Short Biography

(From Council for Secular Humanism)

The Birth & Youth of Robert G. Ingersoll

Robert Ingersoll was born August 11, 1833, the youngest of five children of John and Mary Ingersoll. John Ingersoll was a Presbyterian minister. He was a man who believed, in the words of Elbert Hubbard, that “that which was pleasant was not wholly good.” By all accounts a stern, uncompromising parson, John Ingersoll preached abolitionist sermons so fiery that congregations often dismissed him. Dresden’s was no exception; the Ingersolls left this area before Robert was four months old. Mary Ingersoll died at thirty-one, when Robert was one and one-half years of age. Reverend Ingersoll and the five children continued to wander. During Robert’s childhood, the family lived in various communities in New York, Ohio, and Wisconsin.

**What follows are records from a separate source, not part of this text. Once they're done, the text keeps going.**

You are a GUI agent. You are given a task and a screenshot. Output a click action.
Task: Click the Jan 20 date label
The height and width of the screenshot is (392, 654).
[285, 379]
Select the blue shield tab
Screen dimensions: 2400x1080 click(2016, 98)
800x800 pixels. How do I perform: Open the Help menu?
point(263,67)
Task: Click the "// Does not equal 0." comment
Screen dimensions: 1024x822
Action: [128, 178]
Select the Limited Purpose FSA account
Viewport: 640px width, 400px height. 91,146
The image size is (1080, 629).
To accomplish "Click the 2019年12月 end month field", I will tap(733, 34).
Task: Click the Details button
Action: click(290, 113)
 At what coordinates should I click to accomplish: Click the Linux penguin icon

Robert Ingersoll received little formal schooling. He last saw the inside of a conventional schoolroom as a youth of fifteen while his family was residing in Waukesha, Wisconsin. Later, he would say that his real education began while he was waiting at a cobbler’s shop, when he chanced to pick up a book of the poetry of Robert Burns.

At last the family came to settle in Illinois. In this state Robert Green Ingersoll, now a young man, determined to seek his fortune. He had some of his father’s gift for oratory, but had seen enough of the frontier preacher’s life. He apprenticed himself to two lawyers, one after another, and in that way qualified himself for the practice of law.